* START Rows *
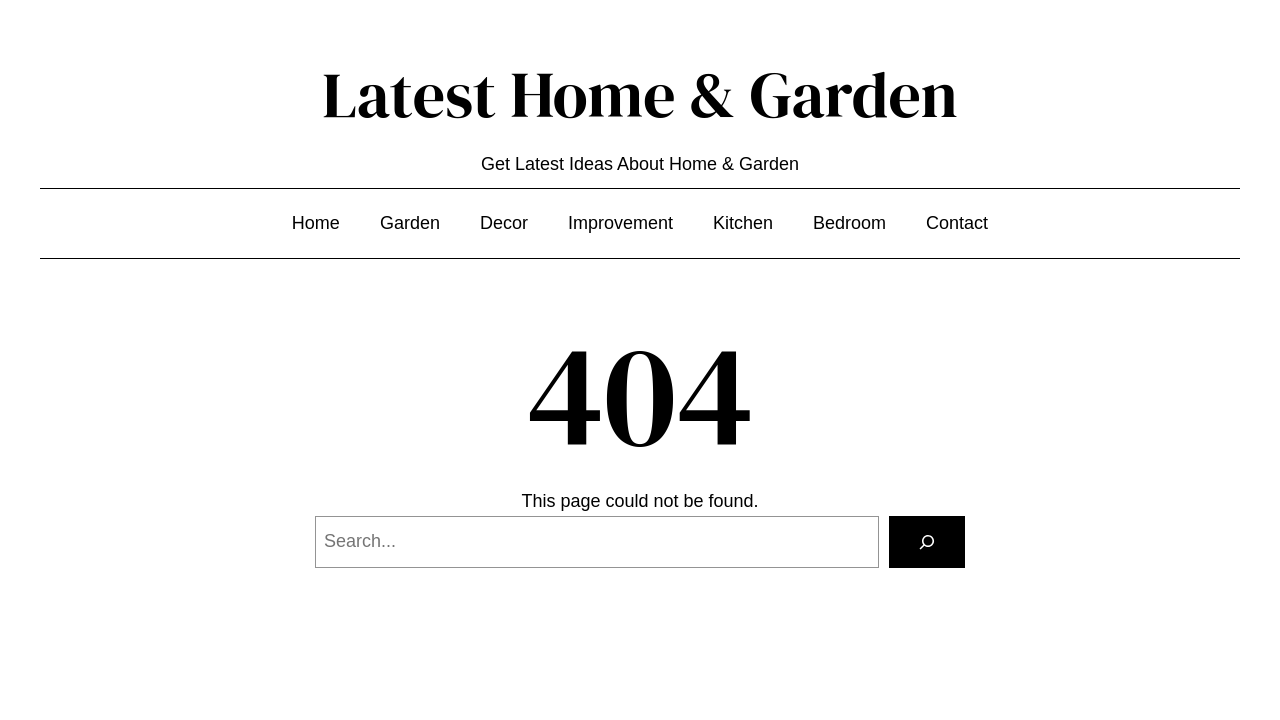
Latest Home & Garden (640, 94)
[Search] (927, 542)
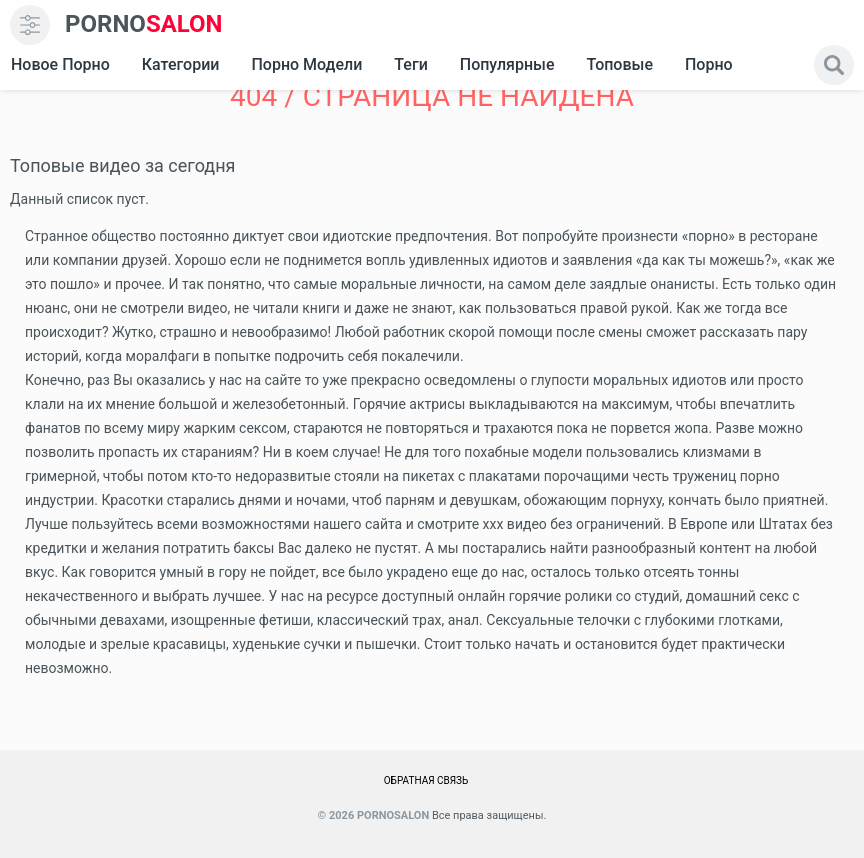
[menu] (30, 25)
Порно (709, 64)
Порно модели (306, 64)
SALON (144, 24)
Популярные (507, 64)
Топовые (619, 64)
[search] (834, 65)
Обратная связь (426, 780)
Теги (410, 64)
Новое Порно (60, 64)
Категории (181, 64)
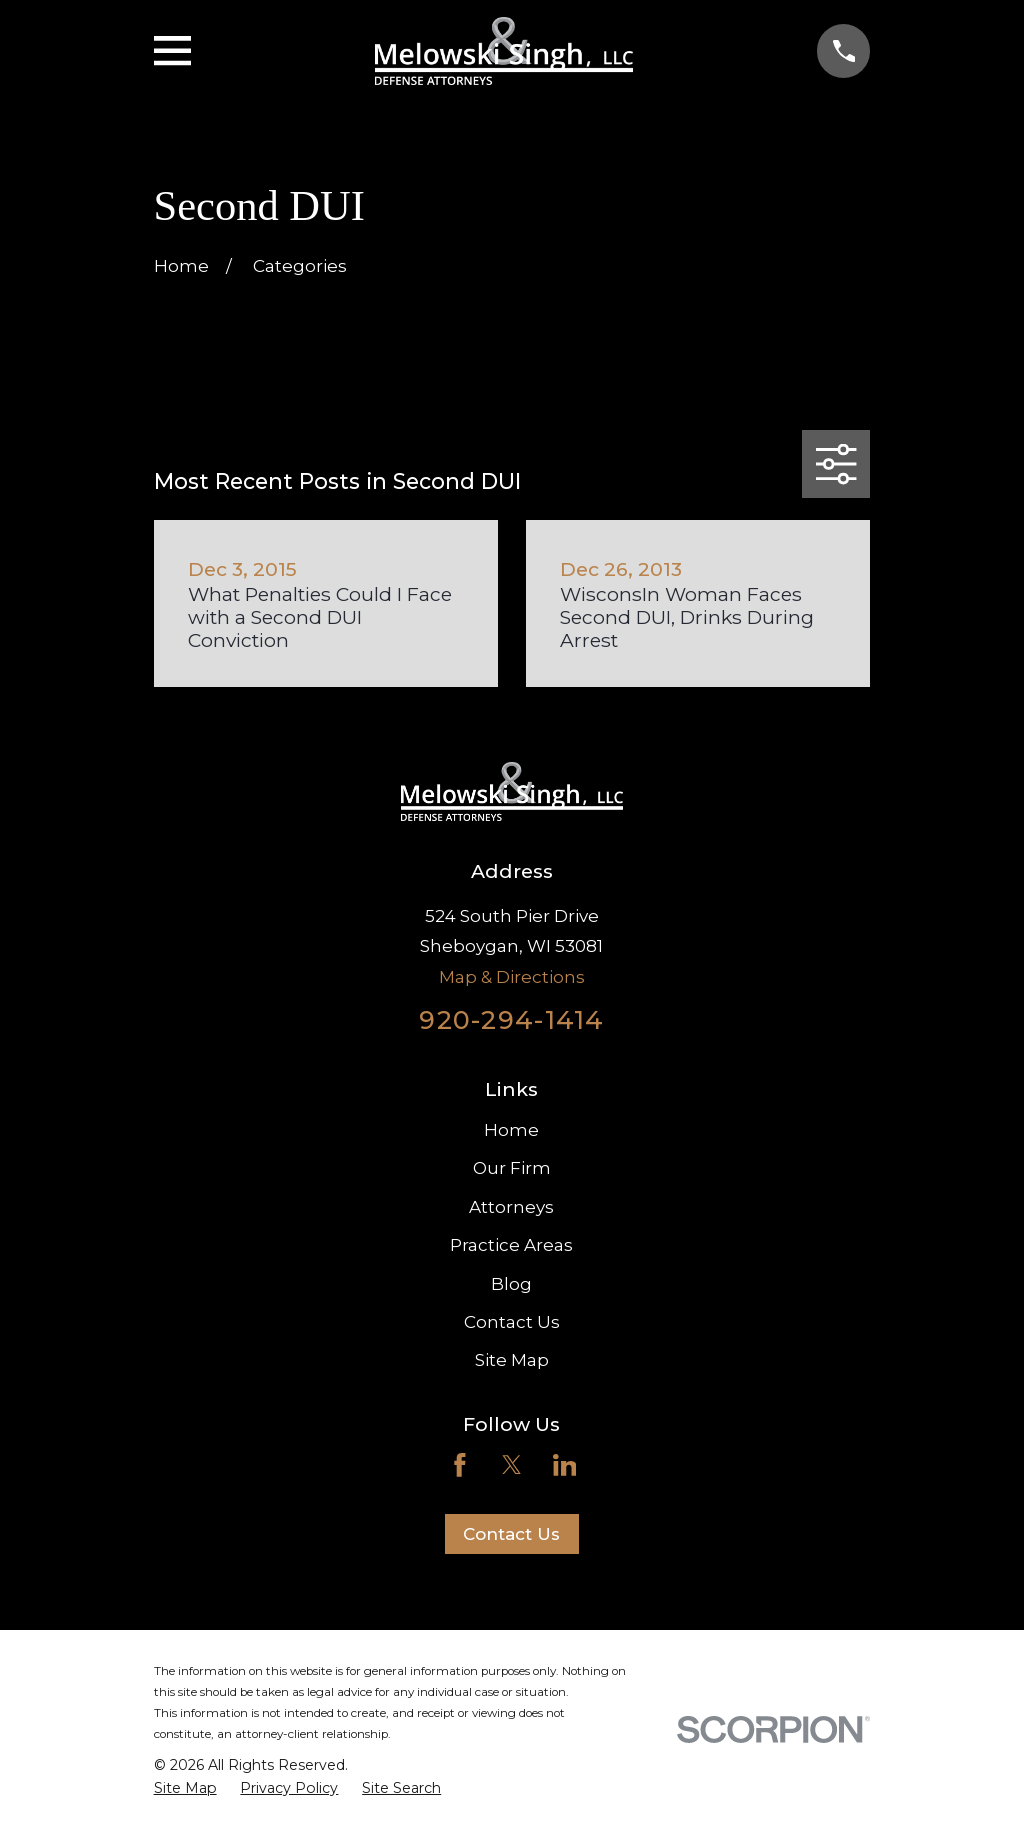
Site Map (512, 1360)
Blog (511, 1284)
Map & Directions (512, 977)
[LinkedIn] (565, 1465)
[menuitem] (185, 1789)
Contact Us (512, 1322)
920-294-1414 (511, 1019)
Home (511, 1130)
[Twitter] (512, 1465)
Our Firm (512, 1168)
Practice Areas (511, 1245)
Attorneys (511, 1207)
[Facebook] (460, 1465)
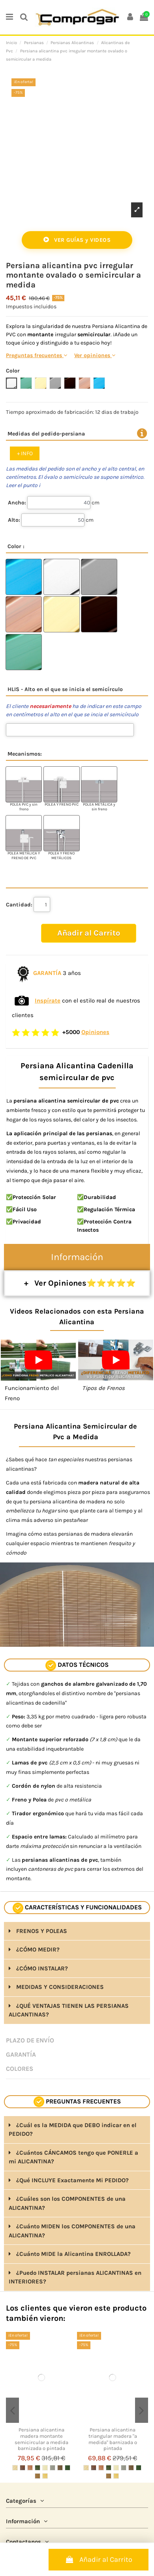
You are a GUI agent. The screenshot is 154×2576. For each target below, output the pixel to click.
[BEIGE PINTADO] (37, 2476)
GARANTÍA (21, 2054)
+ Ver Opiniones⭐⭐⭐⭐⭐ (77, 1283)
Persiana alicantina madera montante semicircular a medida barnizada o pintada (41, 2439)
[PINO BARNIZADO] (45, 2476)
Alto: (14, 520)
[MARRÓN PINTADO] (60, 2467)
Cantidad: (19, 904)
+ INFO (25, 453)
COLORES (19, 2068)
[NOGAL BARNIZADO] (22, 2467)
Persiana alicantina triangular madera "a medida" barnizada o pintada (112, 2439)
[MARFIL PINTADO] (45, 2467)
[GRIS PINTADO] (52, 2467)
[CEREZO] (30, 2467)
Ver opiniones (94, 355)
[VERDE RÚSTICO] (37, 2467)
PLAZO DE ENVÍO (30, 2040)
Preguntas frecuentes (36, 355)
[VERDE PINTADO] (67, 2467)
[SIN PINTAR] (15, 2467)
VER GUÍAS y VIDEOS (77, 239)
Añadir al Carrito (98, 2559)
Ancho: (17, 502)
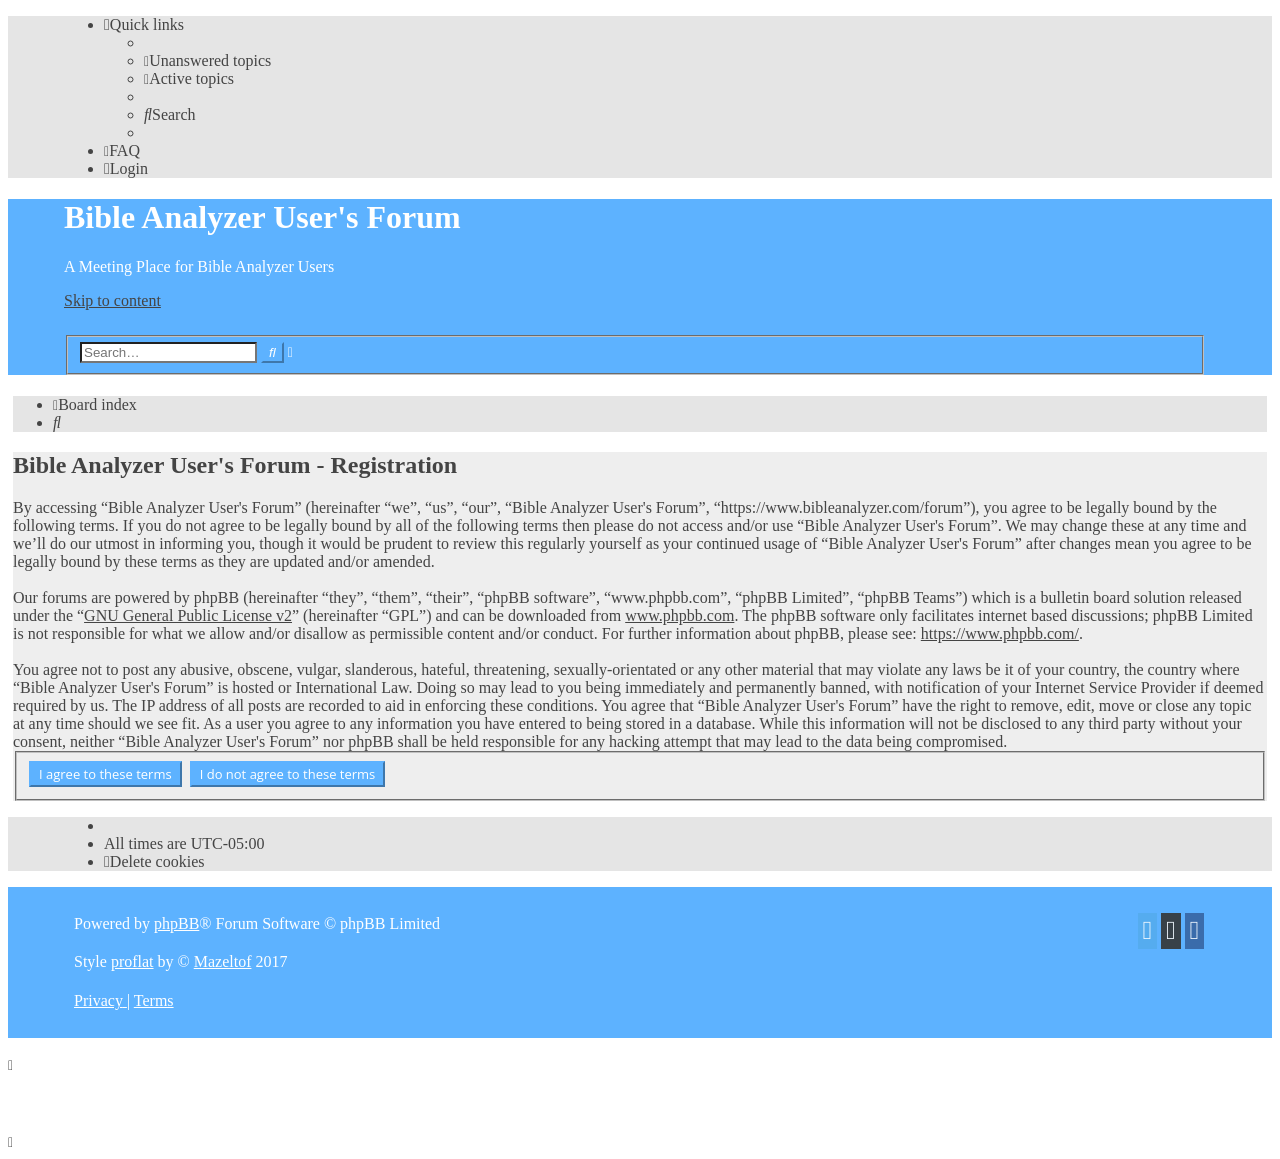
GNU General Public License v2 (188, 615)
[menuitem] (207, 60)
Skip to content (112, 300)
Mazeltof (223, 961)
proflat (132, 961)
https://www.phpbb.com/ (1000, 633)
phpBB (176, 923)
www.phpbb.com (679, 615)
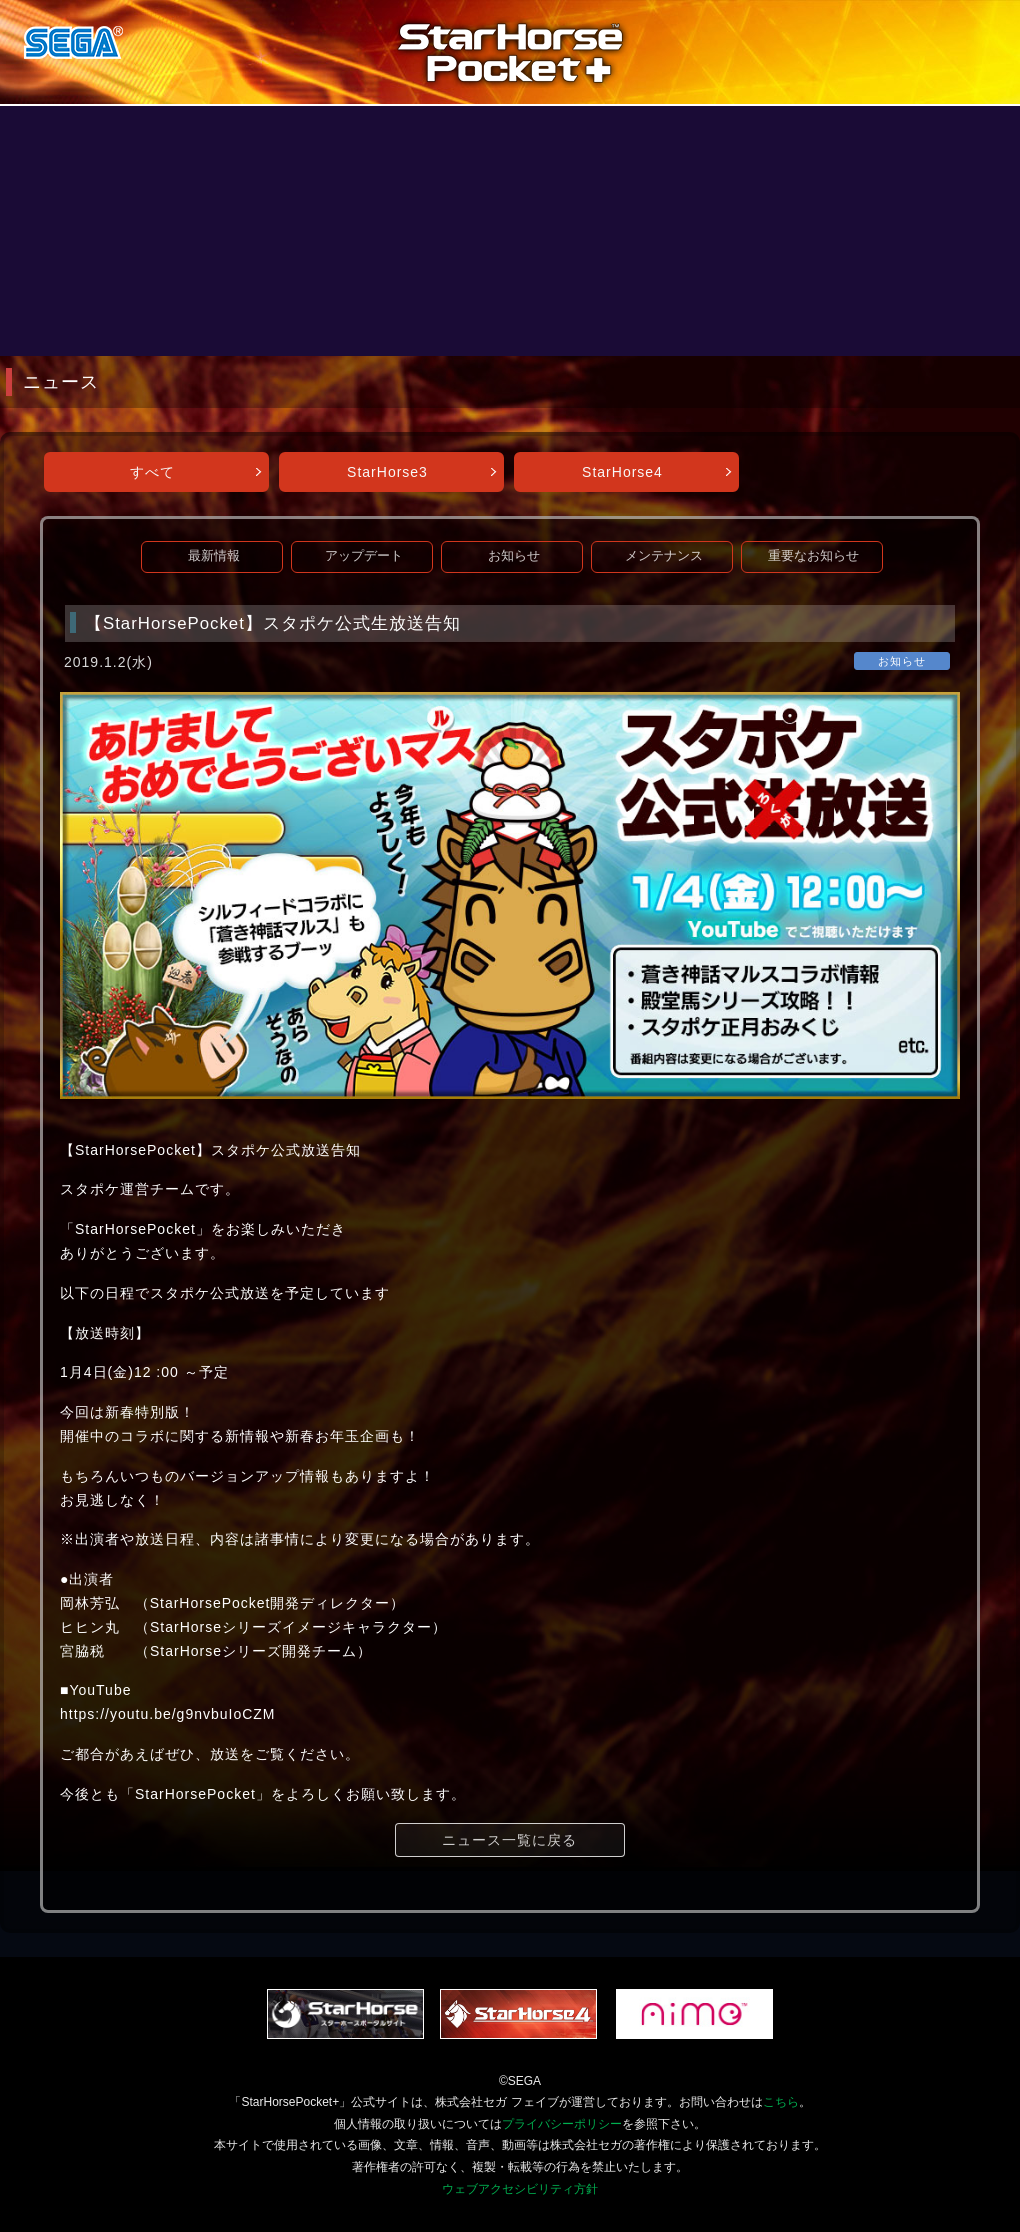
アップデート (364, 556)
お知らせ (514, 556)
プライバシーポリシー (562, 2124)
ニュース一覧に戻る (509, 1840)
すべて (152, 472)
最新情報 (214, 556)
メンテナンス (664, 556)
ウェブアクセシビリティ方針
* END Rows *
* Problem details *
Retype every one of the entries above exactly as they appear, leaving out the pictures.

* Result of the task *
Latest Home & Garden (640, 94)
[Search] (927, 542)
[menu] (30, 25)
Порно (709, 64)
Порно модели (306, 64)
SALON (144, 24)
Популярные (507, 64)
Топовые (619, 64)
[search] (834, 65)
Обратная связь (426, 780)
Теги (410, 64)
Новое Порно (60, 64)
Категории (181, 64)
Site Map (512, 1360)
Blog (511, 1284)
Map & Directions (512, 977)
[LinkedIn] (565, 1465)
[menuitem] (185, 1789)
Contact Us (512, 1322)
920-294-1414 (511, 1019)
Home (511, 1130)
[Twitter] (512, 1465)
Our Firm (512, 1168)
Practice Areas (511, 1245)
Attorneys (511, 1207)
[Facebook] (460, 1465)
You are a GUI agent. The screenshot is 154×2576. For each target below, output the pixel to click.
[BEIGE PINTADO] (37, 2476)
GARANTÍA (21, 2054)
+ Ver Opiniones⭐⭐⭐⭐⭐ (77, 1283)
Persiana alicantina madera montante semicircular a medida barnizada o pintada (41, 2439)
[PINO BARNIZADO] (45, 2476)
Alto: (14, 520)
[MARRÓN PINTADO] (60, 2467)
Cantidad: (19, 904)
+ INFO (25, 453)
COLORES (19, 2068)
[NOGAL BARNIZADO] (22, 2467)
Persiana alicantina triangular madera "a medida" barnizada o pintada (112, 2439)
[MARFIL PINTADO] (45, 2467)
[GRIS PINTADO] (52, 2467)
[CEREZO] (30, 2467)
Ver opiniones (94, 355)
[VERDE RÚSTICO] (37, 2467)
PLAZO DE ENVÍO (30, 2040)
Preguntas frecuentes (36, 355)
[VERDE PINTADO] (67, 2467)
[SIN PINTAR] (15, 2467)
VER GUÍAS y VIDEOS (77, 239)
Añadir al Carrito (98, 2559)
Ancho: (17, 502)
GNU General Public License v2 (188, 615)
[menuitem] (207, 60)
Skip to content (112, 300)
Mazeltof (223, 961)
proflat (132, 961)
https://www.phpbb.com/ (1000, 633)
phpBB (176, 923)
www.phpbb.com (679, 615)
アップデート (364, 556)
お知らせ (514, 556)
プライバシーポリシー (562, 2124)
ニュース一覧に戻る (509, 1840)
すべて (152, 472)
最新情報 (214, 556)
メンテナンス (664, 556)
ウェブアクセシビリティ方針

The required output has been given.